The healthcare IT (EHR and interoperability modules) and mobile health (or mHealth) industries are traveling on similar paths. They are both technologies in evolution that are sorely needed. EHRs have been mandated by health reform legislation. MHealth is still seen as an interesting curiosity by most. Therein lies the difference. Both will ultimately be here for the duration and dare I say, change healthcare the way it is delivered for a very long time.
EHRs are getting a lot of attention, good and bad. The technology has been mandated by health reform and is therefore viewed in an adversarial manner by many providers, mostly physicians. The mandates of Meaningful Use are driven by lofty goals, some obtainable, some definitely not as of now, and some need long-term follow up to evaluate. Theoretically, they will decrease medical and medication errors, lead to better outcomes at decreased cost in conjunction with ICD-10 coding and ACOs (as envisioned by the powers that be), and lead to better patient education and compliance via patient portals or PHRs. Financial incentives are being paid for adopters, and fines will ultimately be levied for non-adopters. Most of the press regarding the benefits of EHRs is really seen in online social media, websites from EHR companies, or financial analysts.
Healthcare professionals have their noses to the grindstone and are still busy implementing or finding the money to do so. They therefore have no time or not enough experience to tout the benefits of EHR or interoperability with Meaningful Use. Certainly excellent case studies are seen and presented at conferences sponsored by HIMSS or IT companies themselves. But is this too self-serving? We await presentations at medical society meetings to truly, as scientists that physicians are, to make a judgment. Certainly medicine is following commercial industry in getting wired, and it has taken way too long. Perhaps it is the yet unmet goals that have non-industry proponents waiting. Healthcare IT needs proponents such as physicians to get ‘grass roots’ providers excited about, not intimidated by the technology. Security breaches are making headlines and are not helping. There is no perfect EHR system and therefore the buyer needs to vet the vendor’s match to individual needs, something that is not well appreciated. The technological mandates for Meaningful Use cannot all be met, some of the reasons for delaying implementation of Stages 2 and 3. The shortfalls of EHRs cannot, and should not, take away from the potential benefits. If the technology is not fully implemented, the goals will not be reached. For by definition, interoperability means interacting with many providers, labs, officials, and others. SO let’s stop the bickering, realize EHRs are here to stay, and do everything we can to mobilize and look like we care about our patients more than the discomfort of changing the way we’ve delivered healthcare for centuries. Thought leaders and early adopters should step forward and discuss in non-commercial forums how IT has improved the way they deliver care and/or how patients perceive such.

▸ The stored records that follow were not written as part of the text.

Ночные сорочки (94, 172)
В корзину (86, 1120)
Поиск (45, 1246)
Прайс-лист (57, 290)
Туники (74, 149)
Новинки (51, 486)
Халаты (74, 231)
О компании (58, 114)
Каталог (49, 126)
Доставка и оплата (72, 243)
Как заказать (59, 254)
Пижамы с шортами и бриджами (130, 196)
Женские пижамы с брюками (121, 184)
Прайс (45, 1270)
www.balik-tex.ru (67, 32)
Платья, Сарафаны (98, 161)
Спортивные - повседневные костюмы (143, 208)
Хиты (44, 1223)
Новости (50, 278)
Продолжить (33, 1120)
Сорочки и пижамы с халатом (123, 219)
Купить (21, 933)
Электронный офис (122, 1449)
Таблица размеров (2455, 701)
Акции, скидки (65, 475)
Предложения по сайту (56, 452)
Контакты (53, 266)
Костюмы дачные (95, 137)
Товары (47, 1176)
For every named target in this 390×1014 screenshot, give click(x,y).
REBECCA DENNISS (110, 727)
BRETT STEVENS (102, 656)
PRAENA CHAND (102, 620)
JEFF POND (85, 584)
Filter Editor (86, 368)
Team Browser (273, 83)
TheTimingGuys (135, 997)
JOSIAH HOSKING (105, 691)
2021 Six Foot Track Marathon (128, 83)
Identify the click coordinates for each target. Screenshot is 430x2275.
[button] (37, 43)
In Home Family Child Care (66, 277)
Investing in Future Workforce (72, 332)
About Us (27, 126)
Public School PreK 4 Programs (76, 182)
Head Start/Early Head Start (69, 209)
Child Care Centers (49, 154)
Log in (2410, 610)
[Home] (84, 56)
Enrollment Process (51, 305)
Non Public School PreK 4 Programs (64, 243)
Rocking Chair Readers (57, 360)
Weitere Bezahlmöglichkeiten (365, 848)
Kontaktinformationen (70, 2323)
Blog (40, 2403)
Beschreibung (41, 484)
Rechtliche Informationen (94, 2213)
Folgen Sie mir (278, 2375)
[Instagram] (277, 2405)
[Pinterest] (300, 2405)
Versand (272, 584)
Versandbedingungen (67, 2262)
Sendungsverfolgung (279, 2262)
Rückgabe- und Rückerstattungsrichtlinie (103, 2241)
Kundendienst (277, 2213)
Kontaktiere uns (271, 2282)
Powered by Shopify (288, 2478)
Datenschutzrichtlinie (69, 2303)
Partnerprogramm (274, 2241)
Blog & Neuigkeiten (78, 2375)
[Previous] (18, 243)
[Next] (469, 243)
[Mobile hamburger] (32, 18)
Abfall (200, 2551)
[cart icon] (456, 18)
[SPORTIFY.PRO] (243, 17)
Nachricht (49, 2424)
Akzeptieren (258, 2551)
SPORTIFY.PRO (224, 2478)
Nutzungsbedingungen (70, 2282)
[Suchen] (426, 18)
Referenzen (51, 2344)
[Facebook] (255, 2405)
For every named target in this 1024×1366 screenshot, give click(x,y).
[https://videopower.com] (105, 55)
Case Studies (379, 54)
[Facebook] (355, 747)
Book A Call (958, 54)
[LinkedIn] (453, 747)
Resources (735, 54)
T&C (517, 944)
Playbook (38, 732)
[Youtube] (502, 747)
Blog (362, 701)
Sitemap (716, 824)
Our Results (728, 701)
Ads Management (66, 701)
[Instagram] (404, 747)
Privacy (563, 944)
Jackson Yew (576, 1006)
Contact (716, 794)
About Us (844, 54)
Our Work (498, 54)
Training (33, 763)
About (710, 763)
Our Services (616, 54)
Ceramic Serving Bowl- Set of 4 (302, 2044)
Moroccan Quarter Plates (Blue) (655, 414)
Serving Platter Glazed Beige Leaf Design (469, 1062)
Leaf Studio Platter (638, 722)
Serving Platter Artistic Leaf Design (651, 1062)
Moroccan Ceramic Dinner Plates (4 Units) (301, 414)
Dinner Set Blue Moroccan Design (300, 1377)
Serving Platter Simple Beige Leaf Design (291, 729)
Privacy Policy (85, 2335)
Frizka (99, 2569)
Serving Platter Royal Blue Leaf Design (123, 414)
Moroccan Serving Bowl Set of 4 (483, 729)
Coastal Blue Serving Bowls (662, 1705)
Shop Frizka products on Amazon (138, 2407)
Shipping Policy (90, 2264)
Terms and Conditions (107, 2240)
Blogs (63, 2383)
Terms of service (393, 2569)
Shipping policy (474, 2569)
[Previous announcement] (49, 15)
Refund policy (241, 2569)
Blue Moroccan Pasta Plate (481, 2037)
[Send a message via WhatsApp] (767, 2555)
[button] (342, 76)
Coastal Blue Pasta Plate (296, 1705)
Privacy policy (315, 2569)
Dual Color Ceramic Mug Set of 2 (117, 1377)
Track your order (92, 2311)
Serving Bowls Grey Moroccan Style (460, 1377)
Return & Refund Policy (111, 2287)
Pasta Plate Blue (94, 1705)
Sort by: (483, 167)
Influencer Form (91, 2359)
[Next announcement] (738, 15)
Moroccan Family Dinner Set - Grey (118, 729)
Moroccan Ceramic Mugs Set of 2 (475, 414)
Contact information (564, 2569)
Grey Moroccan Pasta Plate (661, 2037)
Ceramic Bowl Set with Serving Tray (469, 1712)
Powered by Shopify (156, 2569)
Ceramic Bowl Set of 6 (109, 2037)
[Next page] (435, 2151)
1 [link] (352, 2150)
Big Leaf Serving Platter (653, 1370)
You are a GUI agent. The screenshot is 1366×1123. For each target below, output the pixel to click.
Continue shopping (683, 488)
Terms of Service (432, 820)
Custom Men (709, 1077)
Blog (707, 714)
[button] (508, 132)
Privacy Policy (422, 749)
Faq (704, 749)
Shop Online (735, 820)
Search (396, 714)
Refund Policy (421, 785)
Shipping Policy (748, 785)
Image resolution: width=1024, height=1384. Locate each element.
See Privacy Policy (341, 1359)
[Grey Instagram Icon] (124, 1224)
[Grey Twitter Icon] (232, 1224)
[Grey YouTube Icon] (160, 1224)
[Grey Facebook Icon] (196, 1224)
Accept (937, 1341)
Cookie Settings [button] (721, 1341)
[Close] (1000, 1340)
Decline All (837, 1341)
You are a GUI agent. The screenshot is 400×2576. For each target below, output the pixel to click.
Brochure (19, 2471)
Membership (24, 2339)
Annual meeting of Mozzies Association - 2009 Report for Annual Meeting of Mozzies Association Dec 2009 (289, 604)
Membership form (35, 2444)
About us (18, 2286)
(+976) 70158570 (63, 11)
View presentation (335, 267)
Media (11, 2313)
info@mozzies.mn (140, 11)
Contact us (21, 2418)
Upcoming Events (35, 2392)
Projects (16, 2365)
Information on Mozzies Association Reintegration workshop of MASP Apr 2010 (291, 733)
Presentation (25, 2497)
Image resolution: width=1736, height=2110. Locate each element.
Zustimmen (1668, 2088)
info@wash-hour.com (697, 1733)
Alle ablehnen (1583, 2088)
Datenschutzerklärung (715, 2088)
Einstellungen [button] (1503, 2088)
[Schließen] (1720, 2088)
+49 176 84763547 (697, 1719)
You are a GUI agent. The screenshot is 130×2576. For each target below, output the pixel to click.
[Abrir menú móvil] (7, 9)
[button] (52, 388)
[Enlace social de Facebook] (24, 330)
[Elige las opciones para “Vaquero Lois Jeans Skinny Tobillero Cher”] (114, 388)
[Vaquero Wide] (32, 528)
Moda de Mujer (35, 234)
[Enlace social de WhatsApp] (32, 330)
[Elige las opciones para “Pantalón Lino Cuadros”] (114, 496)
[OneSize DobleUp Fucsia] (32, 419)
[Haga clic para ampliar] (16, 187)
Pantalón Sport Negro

Mobile health is a different story. It is now associated with those cute icons we have on our cell phones and offering to give us free yoga lessons, take our pulse if we are jogging, or anatomy diagrams for medical students. MHealth is a movement that goes way beyond technology. There are many proponents of mHealth that are very active in spreading the word. Again, this is done primarily through channels that involve the companies themselves or people involved in the embryonic industry in some way. Large scale scientific studies have not been performed. The technology has many of the same goals as EHRS: achieve better outcomes and decrease healthcare costs. Mobile health is different, however, insomuch as it will ideally be more patient-centric and therefore more motivating to the patient (or person in the case of preventive medicine). The healthcare provider will not be a passive participant, but the patient will be front and center and the technology will be more of a tool to the patient than EHRs are (at least until PHRs reach their full potential and likely beyond). Mobile health will conceivably actually increase interaction between patient and provider, decreasing the need for face-to-face communication. Mobile health is not mandated, and is first being reimbursed for certain services. It is on the government radar, prompting determinations by the FDA as to which platforms require FDA approval. So the word is at least trickling to stakeholders. Mobile health is more than technology, and this differentiates it from EHRs. It is borne out of both necessity (shortage of physicians, cost of care, cost of development of standard medical technology) and a growing movement of participatory medicine.
I look forward to both EHRs and mHealth having success. They are certainly not mutually exclusive and have goals that are similar. They will undoubtedly compliment each other and work well together. We need clinical studies to convince those that will then carry the torch to show fellow scientists, stakeholders, and the public that these technologies need support by all. Let’s not rely on the industries themselves to be the biggest cheerleaders, providing an impression of self-servitude.